→ Records from a data collection:
==================================================
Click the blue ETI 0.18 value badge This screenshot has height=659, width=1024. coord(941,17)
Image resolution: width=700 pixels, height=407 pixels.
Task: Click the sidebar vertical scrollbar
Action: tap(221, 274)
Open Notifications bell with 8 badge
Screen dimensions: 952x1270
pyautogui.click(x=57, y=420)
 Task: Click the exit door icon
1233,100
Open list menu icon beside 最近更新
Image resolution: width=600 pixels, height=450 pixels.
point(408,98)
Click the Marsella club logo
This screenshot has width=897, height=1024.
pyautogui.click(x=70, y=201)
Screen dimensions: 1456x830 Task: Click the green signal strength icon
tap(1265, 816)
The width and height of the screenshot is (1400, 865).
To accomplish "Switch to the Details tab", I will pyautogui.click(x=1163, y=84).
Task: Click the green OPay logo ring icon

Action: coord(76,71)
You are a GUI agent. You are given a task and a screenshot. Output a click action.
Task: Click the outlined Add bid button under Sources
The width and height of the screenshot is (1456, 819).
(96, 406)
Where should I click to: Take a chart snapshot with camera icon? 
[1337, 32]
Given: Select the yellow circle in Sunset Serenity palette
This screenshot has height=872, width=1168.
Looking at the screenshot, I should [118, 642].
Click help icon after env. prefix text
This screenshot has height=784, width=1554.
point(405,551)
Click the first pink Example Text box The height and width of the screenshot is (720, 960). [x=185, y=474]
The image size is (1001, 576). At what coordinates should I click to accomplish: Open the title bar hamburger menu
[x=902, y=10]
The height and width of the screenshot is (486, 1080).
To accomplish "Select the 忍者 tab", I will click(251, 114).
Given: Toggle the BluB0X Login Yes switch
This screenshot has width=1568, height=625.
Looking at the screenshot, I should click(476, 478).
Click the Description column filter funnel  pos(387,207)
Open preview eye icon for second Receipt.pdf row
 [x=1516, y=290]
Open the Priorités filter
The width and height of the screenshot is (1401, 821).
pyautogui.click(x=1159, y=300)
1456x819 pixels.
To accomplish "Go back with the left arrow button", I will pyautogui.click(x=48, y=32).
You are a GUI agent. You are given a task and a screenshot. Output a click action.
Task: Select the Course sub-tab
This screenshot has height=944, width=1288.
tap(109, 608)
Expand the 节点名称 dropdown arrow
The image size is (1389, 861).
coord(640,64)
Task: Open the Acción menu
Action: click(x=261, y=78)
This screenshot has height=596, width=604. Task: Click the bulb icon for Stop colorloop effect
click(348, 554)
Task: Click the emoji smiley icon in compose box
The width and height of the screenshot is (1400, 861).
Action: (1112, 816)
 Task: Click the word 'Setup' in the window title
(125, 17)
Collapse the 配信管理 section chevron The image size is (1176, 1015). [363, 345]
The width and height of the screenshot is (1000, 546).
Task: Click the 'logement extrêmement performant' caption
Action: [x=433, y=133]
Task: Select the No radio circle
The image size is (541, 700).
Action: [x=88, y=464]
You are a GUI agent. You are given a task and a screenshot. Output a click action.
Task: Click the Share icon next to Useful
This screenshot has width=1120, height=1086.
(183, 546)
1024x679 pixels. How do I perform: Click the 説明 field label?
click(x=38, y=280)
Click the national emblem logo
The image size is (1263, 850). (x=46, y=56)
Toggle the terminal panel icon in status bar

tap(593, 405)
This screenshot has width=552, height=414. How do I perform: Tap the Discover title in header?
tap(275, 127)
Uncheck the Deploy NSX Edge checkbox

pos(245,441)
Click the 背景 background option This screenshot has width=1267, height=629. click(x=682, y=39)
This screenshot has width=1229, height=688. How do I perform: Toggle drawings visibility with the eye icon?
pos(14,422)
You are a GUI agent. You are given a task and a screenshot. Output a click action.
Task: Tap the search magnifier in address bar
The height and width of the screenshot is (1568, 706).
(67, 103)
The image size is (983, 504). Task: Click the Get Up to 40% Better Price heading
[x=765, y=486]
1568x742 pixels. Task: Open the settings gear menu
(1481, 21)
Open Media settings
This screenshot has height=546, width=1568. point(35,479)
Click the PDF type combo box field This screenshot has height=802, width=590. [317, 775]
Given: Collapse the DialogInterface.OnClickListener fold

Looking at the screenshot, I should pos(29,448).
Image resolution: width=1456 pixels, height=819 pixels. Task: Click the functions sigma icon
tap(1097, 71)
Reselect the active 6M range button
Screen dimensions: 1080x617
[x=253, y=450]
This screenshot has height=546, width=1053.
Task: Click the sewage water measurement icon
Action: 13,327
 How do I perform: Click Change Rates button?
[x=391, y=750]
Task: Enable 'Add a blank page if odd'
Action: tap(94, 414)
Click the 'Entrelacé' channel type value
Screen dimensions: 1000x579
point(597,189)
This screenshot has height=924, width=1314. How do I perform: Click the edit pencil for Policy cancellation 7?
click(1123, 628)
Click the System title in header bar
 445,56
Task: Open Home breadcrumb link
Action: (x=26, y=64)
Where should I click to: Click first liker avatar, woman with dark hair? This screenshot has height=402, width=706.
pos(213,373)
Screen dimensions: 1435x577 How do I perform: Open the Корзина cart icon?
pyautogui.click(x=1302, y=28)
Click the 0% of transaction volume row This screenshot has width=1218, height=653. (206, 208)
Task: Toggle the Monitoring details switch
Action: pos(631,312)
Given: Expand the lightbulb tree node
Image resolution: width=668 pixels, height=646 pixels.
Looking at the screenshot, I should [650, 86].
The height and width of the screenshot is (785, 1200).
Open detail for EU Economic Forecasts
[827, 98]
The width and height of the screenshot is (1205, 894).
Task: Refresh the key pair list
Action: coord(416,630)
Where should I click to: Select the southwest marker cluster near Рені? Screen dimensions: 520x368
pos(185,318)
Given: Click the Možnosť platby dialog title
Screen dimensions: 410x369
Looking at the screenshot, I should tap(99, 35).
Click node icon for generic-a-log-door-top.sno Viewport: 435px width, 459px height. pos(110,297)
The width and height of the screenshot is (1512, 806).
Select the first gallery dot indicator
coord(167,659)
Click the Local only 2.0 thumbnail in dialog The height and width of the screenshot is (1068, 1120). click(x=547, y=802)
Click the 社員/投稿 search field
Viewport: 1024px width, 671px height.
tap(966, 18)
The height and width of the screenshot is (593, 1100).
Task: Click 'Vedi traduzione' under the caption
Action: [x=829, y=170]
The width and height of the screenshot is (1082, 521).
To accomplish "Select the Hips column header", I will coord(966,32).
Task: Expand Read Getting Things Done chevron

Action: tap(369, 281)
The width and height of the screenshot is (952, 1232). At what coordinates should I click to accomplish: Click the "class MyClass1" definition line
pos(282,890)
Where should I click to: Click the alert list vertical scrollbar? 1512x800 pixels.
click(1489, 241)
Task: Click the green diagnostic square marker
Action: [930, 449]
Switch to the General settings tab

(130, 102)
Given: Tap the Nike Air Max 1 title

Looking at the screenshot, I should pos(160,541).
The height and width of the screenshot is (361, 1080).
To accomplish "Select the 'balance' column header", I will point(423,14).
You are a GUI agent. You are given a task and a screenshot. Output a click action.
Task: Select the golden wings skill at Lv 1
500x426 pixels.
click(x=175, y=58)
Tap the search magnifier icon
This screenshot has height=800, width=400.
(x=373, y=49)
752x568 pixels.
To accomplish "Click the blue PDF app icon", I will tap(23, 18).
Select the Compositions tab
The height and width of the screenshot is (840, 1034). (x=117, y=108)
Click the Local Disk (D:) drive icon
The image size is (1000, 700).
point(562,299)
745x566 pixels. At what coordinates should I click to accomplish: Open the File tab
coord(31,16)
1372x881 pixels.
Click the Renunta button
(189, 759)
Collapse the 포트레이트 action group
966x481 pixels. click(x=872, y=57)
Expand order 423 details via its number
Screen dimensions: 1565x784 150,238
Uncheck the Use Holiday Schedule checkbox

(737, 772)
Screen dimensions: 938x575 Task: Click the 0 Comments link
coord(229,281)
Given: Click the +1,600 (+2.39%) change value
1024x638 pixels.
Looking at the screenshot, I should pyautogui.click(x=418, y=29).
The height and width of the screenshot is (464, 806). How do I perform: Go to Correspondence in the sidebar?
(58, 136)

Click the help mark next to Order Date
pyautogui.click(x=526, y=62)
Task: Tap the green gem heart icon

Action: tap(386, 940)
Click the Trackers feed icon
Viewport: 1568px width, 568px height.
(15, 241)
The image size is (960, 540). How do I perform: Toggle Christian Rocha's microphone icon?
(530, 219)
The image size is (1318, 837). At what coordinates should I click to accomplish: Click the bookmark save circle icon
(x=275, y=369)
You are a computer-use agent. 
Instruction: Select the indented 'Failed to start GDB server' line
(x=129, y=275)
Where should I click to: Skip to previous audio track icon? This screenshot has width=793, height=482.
==================================================
→ About this task: Using the records above, report each line that contains the word "node" by copying it.

→ Solved problem:
Given: Expand the lightbulb tree node
Click node icon for generic-a-log-door-top.sno Viewport: 435px width, 459px height. pos(110,297)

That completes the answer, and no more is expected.